■ WHAT IS REQUIRED ■
Everything from the line holding "Viewport: 1568px width, 314px height." to the end of the listing below should be copied exactly, line for line, minus the pictures.

■ SUPPLIED RECORDS ■
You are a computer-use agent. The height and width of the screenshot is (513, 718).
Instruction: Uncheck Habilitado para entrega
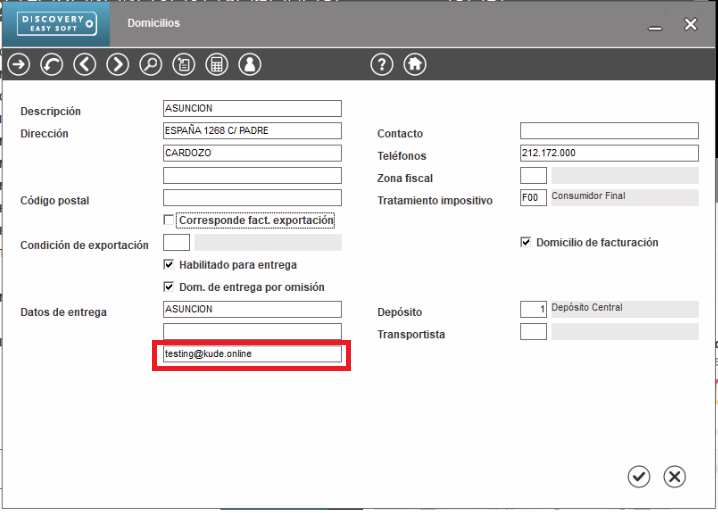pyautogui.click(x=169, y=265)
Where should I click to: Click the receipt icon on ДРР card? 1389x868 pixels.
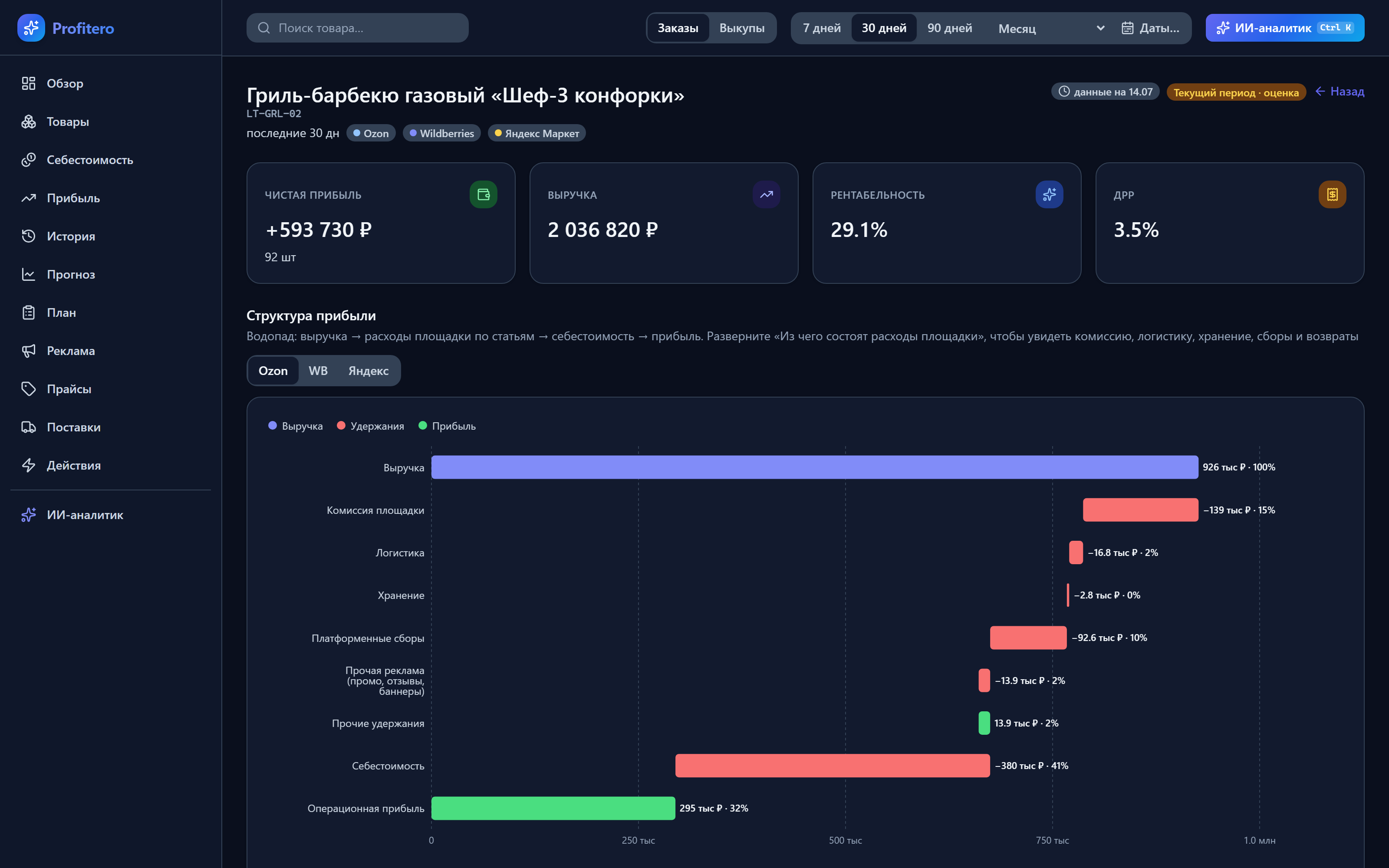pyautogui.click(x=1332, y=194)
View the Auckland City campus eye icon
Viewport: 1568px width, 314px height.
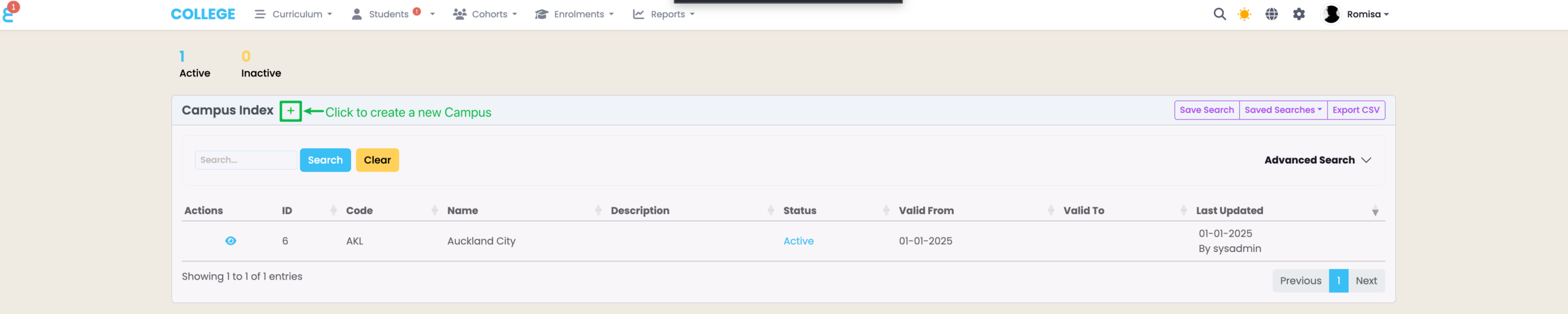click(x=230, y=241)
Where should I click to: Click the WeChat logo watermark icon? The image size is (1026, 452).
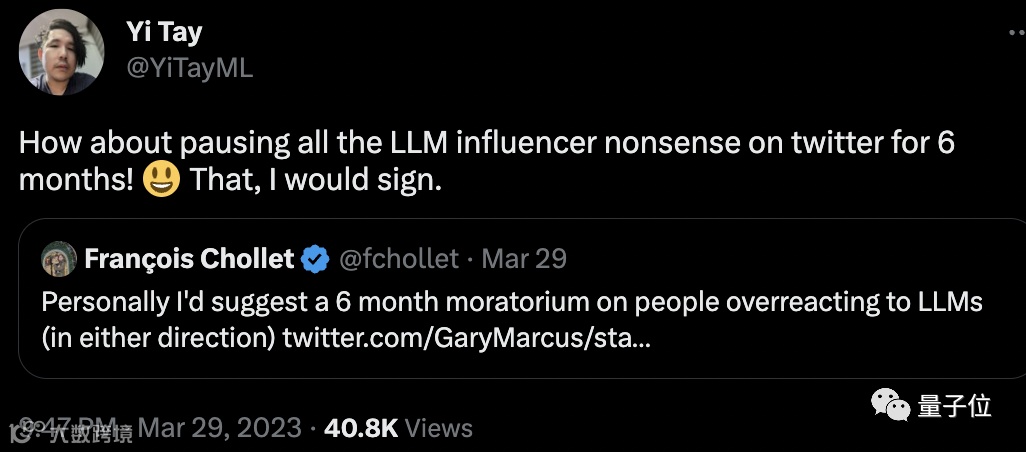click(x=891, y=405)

■ EXPECTED ANSWER ■
Viewport: 1568px width, 314px height.
click(x=230, y=241)
Where should I click to: Click the WeChat logo watermark icon? The image size is (1026, 452).
click(x=891, y=405)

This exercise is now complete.